S. Pelloutier se réfère lui aussi à un « Dieu suprême [qui] présidait à tout, & était par conséquent le Dieu des Armées aussi bien que de toute le reste » (PELLOUTIER,CHINIAC DE LA BASTIDE ET QUILLAU 1771 :LIVRE III97). L’auteur ne se prive d’ailleurs pas de dresser des parallèles récurrents avec la religion chrétienne. Une religion gauloise des « origines » qui serait corrompue, puis remplacée par la religion superstitieuse des conquérants, le polythéisme romain :

« Les Gaulois avaient pensé jusqu’alors que le Seigneur du Ciel & de la Terre n’habite point en des temples bâtis par des hommes, mais peu après la conquête des Romains, ils se piquèrent de bâtir des Temples très- magnifiques.
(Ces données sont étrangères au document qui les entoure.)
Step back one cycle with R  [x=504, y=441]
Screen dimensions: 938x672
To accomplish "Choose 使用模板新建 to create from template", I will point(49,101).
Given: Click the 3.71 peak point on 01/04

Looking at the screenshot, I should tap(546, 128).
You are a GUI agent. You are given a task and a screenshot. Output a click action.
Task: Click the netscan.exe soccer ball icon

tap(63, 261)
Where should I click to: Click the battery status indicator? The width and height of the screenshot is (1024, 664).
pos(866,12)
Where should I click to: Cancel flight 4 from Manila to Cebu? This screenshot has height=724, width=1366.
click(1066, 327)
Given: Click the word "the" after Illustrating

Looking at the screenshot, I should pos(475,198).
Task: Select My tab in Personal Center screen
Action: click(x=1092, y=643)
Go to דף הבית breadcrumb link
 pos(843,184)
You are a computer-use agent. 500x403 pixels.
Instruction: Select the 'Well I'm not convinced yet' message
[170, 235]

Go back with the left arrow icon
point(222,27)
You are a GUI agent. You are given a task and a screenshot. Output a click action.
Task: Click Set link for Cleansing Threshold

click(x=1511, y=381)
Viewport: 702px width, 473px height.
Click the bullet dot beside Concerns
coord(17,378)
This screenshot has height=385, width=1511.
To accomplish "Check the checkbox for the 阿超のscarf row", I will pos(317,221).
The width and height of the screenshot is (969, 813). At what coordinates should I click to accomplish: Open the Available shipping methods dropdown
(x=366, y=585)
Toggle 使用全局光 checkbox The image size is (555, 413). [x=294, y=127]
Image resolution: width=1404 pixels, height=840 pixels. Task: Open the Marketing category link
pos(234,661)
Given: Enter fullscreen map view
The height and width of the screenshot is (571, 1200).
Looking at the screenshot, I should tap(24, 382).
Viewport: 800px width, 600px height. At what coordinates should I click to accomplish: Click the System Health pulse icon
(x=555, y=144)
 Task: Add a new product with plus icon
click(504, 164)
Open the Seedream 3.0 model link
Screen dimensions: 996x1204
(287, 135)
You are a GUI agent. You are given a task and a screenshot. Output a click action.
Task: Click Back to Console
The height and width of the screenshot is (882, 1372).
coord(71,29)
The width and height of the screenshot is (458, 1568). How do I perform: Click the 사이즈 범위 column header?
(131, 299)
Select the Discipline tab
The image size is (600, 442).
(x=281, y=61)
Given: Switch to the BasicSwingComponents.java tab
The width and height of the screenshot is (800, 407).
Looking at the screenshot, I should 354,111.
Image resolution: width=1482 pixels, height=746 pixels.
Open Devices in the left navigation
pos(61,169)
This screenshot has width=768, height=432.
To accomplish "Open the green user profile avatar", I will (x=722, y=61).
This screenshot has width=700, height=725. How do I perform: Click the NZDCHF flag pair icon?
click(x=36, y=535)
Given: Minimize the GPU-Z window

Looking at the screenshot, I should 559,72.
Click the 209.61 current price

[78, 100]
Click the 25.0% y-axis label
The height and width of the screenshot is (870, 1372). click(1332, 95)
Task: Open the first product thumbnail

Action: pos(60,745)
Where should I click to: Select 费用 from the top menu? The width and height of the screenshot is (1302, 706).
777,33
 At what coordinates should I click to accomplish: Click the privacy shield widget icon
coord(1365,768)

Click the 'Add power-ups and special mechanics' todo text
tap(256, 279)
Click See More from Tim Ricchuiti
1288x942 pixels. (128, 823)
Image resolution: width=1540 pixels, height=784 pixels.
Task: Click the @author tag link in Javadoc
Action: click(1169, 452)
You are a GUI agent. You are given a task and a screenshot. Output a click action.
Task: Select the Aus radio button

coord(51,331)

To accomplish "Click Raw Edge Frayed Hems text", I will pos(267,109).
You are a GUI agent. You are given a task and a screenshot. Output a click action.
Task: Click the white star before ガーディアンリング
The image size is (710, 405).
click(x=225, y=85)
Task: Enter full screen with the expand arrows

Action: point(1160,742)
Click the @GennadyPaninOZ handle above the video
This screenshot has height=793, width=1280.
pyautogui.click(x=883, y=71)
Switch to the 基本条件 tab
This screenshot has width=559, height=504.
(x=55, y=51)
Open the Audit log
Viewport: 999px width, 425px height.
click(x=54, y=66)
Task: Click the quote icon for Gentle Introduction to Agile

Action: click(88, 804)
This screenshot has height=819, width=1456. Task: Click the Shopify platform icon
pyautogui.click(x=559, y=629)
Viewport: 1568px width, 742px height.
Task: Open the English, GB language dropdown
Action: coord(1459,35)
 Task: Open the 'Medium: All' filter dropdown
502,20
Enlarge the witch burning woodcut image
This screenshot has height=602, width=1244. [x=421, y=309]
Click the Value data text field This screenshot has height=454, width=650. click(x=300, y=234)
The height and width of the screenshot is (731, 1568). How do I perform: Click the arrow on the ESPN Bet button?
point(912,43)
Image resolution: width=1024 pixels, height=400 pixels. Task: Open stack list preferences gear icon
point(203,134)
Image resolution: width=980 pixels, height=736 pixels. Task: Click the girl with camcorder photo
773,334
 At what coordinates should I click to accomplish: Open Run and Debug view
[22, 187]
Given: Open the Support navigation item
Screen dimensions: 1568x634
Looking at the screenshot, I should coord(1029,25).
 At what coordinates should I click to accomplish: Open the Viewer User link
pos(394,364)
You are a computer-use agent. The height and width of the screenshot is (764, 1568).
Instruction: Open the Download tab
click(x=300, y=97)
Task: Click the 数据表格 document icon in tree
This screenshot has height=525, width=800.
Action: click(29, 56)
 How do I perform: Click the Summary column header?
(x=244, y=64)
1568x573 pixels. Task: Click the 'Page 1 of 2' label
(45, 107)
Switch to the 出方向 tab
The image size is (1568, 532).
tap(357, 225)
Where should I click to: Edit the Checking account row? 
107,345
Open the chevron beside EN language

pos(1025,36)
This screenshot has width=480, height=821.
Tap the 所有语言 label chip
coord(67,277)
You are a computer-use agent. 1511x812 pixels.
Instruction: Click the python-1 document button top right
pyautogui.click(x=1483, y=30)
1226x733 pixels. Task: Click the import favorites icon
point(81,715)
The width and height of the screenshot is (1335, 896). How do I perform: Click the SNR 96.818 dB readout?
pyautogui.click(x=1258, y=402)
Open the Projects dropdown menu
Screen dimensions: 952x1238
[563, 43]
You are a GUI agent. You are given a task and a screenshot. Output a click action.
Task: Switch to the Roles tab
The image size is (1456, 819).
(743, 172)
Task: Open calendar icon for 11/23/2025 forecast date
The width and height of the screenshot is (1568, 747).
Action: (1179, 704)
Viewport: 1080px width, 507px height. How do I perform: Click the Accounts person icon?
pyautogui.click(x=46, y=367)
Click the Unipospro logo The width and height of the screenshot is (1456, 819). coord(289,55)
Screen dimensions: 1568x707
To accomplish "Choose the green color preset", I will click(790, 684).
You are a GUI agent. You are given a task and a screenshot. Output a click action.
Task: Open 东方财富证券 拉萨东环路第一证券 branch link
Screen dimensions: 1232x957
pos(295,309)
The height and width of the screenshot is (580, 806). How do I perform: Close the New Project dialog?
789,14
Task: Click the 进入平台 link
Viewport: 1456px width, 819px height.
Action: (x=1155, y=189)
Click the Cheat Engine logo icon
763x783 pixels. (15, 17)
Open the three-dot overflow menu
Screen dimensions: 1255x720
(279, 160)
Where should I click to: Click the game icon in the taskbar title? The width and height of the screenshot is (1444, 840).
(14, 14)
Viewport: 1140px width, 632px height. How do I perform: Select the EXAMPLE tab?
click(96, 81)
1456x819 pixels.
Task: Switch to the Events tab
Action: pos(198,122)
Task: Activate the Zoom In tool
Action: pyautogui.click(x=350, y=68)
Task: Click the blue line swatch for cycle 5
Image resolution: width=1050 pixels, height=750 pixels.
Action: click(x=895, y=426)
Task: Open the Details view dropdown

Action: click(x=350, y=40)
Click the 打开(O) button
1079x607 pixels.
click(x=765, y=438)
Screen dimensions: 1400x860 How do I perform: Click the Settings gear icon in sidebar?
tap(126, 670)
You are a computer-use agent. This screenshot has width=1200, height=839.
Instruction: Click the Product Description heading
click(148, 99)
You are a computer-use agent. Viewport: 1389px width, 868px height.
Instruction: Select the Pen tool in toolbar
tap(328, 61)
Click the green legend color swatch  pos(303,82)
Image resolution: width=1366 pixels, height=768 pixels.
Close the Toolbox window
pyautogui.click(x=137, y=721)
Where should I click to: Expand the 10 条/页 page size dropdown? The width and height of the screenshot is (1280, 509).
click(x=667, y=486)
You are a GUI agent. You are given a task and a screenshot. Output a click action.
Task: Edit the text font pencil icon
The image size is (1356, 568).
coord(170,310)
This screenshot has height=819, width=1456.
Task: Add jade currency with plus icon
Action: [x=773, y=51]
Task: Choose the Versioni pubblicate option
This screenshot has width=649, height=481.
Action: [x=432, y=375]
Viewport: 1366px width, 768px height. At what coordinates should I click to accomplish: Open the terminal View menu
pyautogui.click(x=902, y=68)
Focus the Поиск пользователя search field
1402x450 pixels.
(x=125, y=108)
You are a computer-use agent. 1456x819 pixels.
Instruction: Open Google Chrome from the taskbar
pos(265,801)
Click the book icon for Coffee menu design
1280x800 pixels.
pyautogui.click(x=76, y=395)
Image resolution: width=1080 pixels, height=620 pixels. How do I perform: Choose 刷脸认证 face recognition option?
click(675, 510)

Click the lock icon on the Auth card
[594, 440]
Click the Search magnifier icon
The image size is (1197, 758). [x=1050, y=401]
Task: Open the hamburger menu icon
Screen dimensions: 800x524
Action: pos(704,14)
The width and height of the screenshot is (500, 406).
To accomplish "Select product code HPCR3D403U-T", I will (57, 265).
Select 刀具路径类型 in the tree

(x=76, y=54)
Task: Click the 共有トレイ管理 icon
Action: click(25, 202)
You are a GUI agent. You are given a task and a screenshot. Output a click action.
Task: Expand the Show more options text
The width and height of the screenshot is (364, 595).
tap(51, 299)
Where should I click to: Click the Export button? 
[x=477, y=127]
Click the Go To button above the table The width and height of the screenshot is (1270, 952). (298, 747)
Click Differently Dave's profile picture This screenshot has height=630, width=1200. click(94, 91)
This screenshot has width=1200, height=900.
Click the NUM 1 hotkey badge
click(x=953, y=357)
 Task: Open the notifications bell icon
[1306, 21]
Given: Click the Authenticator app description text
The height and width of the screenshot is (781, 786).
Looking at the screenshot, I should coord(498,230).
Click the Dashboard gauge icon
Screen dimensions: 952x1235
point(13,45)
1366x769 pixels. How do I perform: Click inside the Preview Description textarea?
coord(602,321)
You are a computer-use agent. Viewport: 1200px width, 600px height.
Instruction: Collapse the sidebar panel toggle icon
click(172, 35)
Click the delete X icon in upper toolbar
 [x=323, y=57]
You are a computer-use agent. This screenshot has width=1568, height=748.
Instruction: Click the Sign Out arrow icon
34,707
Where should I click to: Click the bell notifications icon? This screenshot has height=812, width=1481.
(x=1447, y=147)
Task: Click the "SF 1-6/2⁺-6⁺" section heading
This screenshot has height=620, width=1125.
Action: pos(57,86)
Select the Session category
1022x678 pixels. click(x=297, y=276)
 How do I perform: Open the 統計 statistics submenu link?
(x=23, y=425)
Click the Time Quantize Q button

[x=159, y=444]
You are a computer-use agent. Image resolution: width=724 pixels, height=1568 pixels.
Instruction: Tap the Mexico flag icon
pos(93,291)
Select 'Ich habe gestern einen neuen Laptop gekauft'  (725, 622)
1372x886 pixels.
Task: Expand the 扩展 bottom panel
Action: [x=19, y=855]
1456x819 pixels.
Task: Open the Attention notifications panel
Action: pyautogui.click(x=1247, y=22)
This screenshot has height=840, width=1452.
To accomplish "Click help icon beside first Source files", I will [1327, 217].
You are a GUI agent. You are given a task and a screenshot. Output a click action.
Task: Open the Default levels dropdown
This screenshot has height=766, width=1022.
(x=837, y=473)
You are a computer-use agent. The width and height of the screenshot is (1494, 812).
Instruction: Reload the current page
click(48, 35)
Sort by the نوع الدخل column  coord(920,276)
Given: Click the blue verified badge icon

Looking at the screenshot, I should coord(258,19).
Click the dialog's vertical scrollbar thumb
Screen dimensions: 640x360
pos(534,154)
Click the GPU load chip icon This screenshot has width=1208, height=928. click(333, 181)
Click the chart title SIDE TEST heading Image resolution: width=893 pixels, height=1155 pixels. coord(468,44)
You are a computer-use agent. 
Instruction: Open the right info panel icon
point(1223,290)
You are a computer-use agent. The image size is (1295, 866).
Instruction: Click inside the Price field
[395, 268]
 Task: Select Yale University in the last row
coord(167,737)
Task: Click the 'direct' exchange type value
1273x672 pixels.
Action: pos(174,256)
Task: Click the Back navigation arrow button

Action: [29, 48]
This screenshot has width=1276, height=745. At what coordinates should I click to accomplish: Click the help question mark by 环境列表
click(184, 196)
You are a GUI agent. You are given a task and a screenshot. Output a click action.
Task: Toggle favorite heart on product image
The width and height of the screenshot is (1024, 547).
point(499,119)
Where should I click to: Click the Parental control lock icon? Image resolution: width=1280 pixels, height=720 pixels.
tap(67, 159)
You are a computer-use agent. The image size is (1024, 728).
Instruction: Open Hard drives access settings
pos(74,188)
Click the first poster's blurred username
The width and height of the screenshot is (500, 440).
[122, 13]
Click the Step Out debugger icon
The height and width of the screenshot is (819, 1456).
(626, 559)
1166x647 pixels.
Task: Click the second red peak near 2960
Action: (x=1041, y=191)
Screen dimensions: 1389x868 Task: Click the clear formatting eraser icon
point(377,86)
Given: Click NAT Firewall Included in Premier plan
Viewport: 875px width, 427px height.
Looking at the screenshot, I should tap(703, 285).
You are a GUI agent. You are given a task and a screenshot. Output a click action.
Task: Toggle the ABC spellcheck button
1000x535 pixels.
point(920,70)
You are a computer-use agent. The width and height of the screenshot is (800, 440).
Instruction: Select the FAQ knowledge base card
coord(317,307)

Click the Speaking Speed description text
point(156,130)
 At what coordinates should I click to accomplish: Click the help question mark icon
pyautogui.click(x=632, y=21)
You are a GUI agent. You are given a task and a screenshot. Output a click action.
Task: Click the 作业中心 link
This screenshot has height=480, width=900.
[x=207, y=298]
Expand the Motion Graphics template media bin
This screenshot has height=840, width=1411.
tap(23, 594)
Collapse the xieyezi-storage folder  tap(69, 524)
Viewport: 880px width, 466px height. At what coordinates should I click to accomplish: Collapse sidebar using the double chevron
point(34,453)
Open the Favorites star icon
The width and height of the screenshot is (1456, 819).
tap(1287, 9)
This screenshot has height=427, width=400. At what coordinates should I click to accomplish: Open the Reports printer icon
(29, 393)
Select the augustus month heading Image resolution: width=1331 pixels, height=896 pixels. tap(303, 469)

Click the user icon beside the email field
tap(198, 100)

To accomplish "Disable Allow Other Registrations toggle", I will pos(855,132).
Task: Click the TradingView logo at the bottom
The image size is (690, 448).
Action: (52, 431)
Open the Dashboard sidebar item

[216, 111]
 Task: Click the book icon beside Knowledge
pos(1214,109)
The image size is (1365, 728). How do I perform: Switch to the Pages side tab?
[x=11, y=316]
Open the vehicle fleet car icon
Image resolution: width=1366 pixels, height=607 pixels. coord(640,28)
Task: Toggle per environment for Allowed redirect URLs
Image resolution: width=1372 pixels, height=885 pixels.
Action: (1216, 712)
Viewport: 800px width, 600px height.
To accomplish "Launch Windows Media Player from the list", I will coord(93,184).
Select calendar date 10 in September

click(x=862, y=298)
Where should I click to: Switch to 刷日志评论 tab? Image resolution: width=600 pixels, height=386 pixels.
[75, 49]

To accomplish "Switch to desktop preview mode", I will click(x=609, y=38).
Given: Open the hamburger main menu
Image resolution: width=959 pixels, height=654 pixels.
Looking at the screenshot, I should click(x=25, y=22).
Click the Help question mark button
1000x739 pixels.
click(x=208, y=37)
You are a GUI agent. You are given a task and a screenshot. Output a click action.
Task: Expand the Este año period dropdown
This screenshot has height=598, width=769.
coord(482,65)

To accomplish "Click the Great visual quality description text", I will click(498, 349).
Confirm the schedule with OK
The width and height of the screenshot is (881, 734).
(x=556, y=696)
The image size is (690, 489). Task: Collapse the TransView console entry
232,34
C’est ainsi que la superstition Romaine triompha de la Religion Gauloise »

(PELLOUTIER,CHINIAC DE LA BASTIDE ET QUILLAU 1771 :LIVRE III103)

Ce document est plus engagé, plus critique et surtout plus méthodique que celui de J. Martin alors même que l’auteur avoue dès la préface qu’il ne l’a « entrepris que comme un amusement » (PELLOUTIER, CHINIAC DE LA BASTIDE ET QUILLAU 1771 : LIVRE I

XXXIV).Toutefois, son écho sera beaucoup moins important dans les milieux qui nous intéressent et pénètrera essentiellement la sphère intellectuelle germanique.

2.1.1.2 La celtomanie et le discours révolutionnaire

La fin du XVIIIe siècle est marquée par un regain d’intérêt croissant pour le monde celtique : la « celtomanie ». La thématique celtique va s’exporter plus largement dans les milieux intellectuels, contrastant avec les domaines où elle était confinée jusqu’alors. Phénomène de mode, mais aussi mouvement littéraire et artistique, les gaulois sont partout et se parent de toutes les vertus. Ils deviennent les représentants du peuple et un emblème de liberté, face à un régime monarchique vacillant dont l’autorité est fondée sur des privilèges qu’on rattache aux ancêtres francs (PECHOUX

2011 : 9-23). La supercherie littéraire de J. Macpherson va jouer un rôle clef dans l’émergence de la ferveur pour le monde celte qui éclot dans les dernières décennies du XVIIIe siècle. Son épopée d’Ossian, barde-héro calédonien du IIIe siècle, paraît en 1763 (MACPHERSON 1763). On doit les premières traductions françaises au marquis de Saint-Simon en 1774 (SAINT-SIMON 1774), puis à P.-.P.-F. Le Tourneur en 1777 (LE

TOURNEUR 1777). Ossian atteint son apogée à la Révolution lorsqu’il devient une incarnation symbolique de la lutte politique. L’engouement populaire pour le monde celtique va se poursuivre au XIXe siècle, tant comme symbole politique d’une rupture avec les anciennes dynasties, qu’on se plait à légitimer grâce à cet ancrage historique dans le passé, que comme un sujet exotique qui inspire une rêverie dont le courant de pensée romantique va s’emparer.

Les idées de J. Martin ou S. Pelloutier se révèlent alors en parfaite adéquation avec le contexte de mépris religieux qui règne à cette époque. On se réapproprie cette hypothèse insistante des cultes naturistes : avant l’avènement de la Conquête romaine et l’avilissement de la sphère religieuse, les gaulois n’avaient ni temples ni effigies divines et vénéraient un être suprême. D’ailleurs, l’aspect religieux n’est qu’une facette du tableau idéalisé que représente le monde ossianique, un thème développé en particulier par P.-. P.-F. Le Tourneur. Dans ces conditions, on comprend qu’à l’articulation des XVIIIe et XIXe siècles, toute l’attention se porte sur la fabrication du monde celtique afin de répondre aux aspirations populaires, qu’elles soient d’ordre politique ou artistique. La religion gallo-romaine n’est alors que le pâle

reflet d’une religion gauloise fantasmée, puis passée sous le prisme d’une religion romaine imposée par les conquérants. Le fond naturiste persisterait et ce ne serait finalement que la forme qui changerait.